* _Task_:
After finding the line containing "Alicia Souza x SocksXpress (504, 78)" below, please output that line and each following one through the line containing "Диагностика и лечение травм", exactly as written.
----
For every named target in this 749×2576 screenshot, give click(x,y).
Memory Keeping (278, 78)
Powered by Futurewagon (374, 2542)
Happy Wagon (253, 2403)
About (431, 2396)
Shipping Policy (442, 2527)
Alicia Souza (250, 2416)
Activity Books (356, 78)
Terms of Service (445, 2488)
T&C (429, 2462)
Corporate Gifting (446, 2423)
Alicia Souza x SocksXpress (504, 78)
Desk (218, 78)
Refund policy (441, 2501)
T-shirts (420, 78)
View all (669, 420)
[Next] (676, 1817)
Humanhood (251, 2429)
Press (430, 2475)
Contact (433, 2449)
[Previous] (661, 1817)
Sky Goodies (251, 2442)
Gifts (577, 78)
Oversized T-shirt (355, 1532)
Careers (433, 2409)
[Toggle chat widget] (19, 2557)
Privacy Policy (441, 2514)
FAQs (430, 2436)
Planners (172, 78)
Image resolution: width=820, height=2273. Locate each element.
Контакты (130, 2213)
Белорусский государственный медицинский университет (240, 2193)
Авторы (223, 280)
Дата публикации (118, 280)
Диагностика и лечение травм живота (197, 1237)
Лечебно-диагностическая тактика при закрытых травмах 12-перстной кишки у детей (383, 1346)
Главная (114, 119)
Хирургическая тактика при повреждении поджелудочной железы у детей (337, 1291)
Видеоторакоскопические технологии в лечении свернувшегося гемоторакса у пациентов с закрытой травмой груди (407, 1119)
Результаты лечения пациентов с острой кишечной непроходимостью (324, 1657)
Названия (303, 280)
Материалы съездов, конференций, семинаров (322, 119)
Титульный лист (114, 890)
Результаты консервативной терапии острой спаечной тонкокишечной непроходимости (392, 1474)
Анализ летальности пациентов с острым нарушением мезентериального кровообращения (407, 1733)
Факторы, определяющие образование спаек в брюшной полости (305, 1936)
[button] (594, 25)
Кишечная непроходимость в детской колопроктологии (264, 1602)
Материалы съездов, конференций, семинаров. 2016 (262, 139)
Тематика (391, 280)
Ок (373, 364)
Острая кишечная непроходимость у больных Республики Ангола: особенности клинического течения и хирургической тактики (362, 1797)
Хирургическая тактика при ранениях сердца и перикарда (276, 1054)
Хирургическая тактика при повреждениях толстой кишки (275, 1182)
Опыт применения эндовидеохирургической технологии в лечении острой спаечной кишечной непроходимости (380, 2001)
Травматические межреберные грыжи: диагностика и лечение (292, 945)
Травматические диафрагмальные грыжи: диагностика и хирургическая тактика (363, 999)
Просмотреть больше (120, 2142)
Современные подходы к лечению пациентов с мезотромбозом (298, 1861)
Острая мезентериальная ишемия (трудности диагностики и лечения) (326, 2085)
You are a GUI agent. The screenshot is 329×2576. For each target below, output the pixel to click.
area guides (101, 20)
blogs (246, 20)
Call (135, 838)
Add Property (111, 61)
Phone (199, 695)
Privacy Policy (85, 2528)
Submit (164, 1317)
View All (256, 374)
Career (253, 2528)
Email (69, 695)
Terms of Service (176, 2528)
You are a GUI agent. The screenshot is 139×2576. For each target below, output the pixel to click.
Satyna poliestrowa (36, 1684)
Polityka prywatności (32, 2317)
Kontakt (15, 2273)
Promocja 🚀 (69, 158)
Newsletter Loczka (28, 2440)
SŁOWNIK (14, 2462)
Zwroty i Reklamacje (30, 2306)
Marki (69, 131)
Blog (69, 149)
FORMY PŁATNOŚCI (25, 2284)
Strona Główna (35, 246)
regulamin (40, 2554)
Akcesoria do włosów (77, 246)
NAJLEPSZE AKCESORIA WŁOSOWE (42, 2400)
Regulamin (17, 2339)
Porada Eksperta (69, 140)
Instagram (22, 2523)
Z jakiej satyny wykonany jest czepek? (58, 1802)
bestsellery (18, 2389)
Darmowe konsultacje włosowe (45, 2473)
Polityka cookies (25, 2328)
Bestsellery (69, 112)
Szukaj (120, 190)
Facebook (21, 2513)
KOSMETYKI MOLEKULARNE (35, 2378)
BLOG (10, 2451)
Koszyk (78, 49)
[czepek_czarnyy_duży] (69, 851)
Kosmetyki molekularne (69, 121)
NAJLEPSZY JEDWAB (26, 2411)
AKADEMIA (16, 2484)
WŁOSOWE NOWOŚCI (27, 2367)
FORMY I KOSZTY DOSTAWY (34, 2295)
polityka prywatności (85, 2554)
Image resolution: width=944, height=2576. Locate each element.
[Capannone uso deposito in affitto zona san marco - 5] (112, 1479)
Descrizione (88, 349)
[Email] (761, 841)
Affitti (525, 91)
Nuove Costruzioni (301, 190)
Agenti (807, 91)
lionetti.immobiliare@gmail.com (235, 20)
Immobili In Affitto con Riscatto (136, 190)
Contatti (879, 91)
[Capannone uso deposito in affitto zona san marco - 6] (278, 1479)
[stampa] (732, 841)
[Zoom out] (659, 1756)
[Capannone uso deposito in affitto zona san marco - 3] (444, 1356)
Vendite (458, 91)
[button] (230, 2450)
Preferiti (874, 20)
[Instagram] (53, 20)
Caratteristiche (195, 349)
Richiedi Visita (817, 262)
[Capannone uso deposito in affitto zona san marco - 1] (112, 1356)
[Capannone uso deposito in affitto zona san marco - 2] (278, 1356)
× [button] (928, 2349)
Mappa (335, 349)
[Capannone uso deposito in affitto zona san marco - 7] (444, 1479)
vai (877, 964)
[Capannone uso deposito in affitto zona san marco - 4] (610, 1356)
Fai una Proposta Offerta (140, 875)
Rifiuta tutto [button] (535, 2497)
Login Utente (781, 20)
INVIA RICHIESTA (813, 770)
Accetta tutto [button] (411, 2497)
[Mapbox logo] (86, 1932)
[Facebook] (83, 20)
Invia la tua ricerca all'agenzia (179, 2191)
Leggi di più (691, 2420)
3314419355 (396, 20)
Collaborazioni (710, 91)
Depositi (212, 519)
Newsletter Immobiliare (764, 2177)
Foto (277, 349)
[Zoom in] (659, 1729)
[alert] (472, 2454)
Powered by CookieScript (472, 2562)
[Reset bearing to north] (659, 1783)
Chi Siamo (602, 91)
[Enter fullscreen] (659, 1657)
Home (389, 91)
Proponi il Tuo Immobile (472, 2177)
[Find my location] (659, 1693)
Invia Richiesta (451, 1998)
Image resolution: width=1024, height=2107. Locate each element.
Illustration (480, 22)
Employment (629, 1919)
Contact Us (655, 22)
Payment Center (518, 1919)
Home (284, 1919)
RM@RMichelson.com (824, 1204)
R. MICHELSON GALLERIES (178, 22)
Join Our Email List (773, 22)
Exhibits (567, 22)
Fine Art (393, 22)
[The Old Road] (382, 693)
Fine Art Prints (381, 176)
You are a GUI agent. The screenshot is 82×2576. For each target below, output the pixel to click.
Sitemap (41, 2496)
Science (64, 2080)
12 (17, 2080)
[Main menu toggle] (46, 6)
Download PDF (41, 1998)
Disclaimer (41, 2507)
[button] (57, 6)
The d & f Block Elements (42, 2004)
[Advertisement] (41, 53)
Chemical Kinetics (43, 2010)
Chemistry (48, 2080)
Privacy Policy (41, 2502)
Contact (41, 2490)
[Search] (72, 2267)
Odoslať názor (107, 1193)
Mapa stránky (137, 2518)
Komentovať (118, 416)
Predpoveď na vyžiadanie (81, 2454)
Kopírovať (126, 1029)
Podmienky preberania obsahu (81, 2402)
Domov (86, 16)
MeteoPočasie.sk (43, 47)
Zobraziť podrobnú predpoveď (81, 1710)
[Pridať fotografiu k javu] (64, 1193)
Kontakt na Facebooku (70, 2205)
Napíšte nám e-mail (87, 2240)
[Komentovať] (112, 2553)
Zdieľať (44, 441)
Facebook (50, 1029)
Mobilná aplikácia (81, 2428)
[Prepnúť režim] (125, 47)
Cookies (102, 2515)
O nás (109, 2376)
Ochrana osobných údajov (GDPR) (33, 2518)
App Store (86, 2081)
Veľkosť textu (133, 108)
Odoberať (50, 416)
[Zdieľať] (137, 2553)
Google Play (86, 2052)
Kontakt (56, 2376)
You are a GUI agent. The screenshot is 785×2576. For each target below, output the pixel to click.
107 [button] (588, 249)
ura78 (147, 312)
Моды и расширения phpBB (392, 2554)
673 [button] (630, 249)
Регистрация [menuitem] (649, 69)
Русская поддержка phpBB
----
* _Solved exercise_:
Alicia Souza x SocksXpress (504, 78)
Desk (218, 78)
Refund policy (441, 2501)
T-shirts (420, 78)
View all (669, 420)
[Next] (676, 1817)
Humanhood (251, 2429)
Press (430, 2475)
Contact (433, 2449)
[Previous] (661, 1817)
Sky Goodies (251, 2442)
Gifts (577, 78)
Oversized T-shirt (355, 1532)
Careers (433, 2409)
[Toggle chat widget] (19, 2557)
Privacy Policy (441, 2514)
FAQs (430, 2436)
Planners (172, 78)
Image resolution: width=820, height=2273. Locate each element.
Контакты (130, 2213)
Белорусский государственный медицинский университет (240, 2193)
Авторы (223, 280)
Дата публикации (118, 280)
Диагностика и лечение травм живота (197, 1237)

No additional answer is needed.